• _Texto para leitura_:

=======

Em Busca de uma Meta Mais Elevada
Guru-sevananda Dasa
“Mesmo que um dia eu conseguisse escalar o Everest, tal experiência não seria tão diferente da que tive sentado no topo do Aconcágua. Apesar da sensação de uma nova conquista e de superação pessoal, ainda assim permaneceria insatisfeito. Todas as ditas conquistas neste mundo, por maiores que possam parecer, são efêmeras por natureza e não podem satisfazer o espírito. Precisava encontrar algo que realmente viesse a saciar a sede da minha alma”.
Em minha juventude, dos 14 aos 21 anos de idade, minha paixão era
escalar montanhas. Comecei no Rio de Janeiro, escalando o Pão de Açúcar e
outros morros, e, após alguns anos, fui buscando montanhas cada vez
mais altas e mais difíceis de escalar. Assim, viajei por vários países
da América Latina, buscando me realizar nas belas e imponentes montanhas
da Cordilheira dos Andes. Minha última escalada foi a do Monte
Aconcágua, que, com seus quase 7000 metros de altitude, é a montanha
mais alta das Américas e uma das maiores do mundo. Devido às muitas
tempestades de neve que enfrentamos, a escalada foi difícil e arriscada.
Passamos quase um mês acampados no campo base, esperando por uma
oportunidade de ascender ao cume. Do grupo de cinco, três ficaram muito
doentes devido à altitude. Finalmente, o tempo abriu durante dois dias,
e, junto de um grande amigo meu chamado Othon, consegui chegar ao topo
do Aconcágua.
Guru-sevananda Dasa, então Gustavo Moura, no topo do Aconcágua.
Durante a meia hora que passei sentado no cume, refletindo sobre o
valor da vida e sobre a natureza da minha busca, perguntei a mim mesmo:
“E agora, qual será a próxima meta?”.
O Primeiro Lampejo Espiritual
Após contemplar tal pergunta por alguns minutos, pensei: “Minha
busca, na verdade, não é por montanhas. Mesmo que eu escalasse todas as
montanhas do mundo, minha sede permaneceria insaciada. Tampouco estou
buscando dinheiro, fama, poder ou conforto material. O que é que estou
buscando, então? Eu não sei. Embora eu sinta esse vazio no coração, não
consigo encontrar nada que possa preenchê-lo…”.

=======

• _Material extraído_:
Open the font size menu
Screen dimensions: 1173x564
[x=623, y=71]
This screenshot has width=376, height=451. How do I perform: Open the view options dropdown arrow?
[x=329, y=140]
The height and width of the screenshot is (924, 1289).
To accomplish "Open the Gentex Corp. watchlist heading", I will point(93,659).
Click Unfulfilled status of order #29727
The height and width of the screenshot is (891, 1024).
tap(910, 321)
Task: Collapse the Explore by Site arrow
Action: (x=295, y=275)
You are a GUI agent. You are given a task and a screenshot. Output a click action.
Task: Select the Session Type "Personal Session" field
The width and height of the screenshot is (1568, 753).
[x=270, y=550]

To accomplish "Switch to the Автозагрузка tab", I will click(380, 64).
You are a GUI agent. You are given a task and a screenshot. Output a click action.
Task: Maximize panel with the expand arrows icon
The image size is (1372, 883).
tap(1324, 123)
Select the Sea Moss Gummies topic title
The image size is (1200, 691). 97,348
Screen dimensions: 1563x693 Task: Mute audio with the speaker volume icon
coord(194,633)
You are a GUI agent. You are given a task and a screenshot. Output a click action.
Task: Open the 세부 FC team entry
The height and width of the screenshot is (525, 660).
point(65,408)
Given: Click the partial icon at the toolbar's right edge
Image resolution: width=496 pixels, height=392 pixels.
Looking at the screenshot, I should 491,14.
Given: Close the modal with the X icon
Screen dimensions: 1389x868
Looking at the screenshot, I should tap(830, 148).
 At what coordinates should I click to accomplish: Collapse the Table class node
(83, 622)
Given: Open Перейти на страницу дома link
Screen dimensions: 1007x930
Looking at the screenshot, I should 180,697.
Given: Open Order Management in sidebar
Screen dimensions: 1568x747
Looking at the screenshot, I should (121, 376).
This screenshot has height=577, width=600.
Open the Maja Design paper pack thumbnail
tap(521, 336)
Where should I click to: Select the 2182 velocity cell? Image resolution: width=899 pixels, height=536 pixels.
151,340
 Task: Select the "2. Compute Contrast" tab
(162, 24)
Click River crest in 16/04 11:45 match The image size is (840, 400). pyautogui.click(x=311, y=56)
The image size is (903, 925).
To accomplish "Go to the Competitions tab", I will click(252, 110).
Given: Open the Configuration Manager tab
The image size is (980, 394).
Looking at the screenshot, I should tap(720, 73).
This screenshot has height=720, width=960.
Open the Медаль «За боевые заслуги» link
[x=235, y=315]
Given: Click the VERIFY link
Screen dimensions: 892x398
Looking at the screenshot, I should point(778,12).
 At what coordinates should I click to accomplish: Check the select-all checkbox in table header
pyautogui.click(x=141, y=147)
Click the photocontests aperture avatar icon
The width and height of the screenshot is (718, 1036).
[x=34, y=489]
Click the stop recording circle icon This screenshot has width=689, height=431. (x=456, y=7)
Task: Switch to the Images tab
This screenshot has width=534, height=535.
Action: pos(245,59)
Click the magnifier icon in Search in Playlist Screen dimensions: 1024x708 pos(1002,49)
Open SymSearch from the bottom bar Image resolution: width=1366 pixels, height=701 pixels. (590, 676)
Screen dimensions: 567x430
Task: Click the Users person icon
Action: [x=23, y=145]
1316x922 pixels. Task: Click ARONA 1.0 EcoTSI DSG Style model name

=======

• _Exercício proposto 1_:
No relato sobre a escalada do Aconcágua, quanto tempo o grupo ficou acampado no campo base?
• _Exercício proposto 2_:
Cite, sem alterações, todo o trecho do relato sobre a escalada do Aconcágua que vai de "Em minha juventude, dos" até "difícil e arriscada.".

• _Solução do exercício 1_:
Quase um mês.

• _Solução do exercício 2_:
Em minha juventude, dos 14 aos 21 anos de idade, minha paixão era
escalar montanhas. Comecei no Rio de Janeiro, escalando o Pão de Açúcar e
outros morros, e, após alguns anos, fui buscando montanhas cada vez
mais altas e mais difíceis de escalar. Assim, viajei por vários países
da América Latina, buscando me realizar nas belas e imponentes montanhas
da Cordilheira dos Andes. Minha última escalada foi a do Monte
Aconcágua, que, com seus quase 7000 metros de altitude, é a montanha
mais alta das Américas e uma das maiores do mundo. Devido às muitas
tempestades de neve que enfrentamos, a escalada foi difícil e arriscada.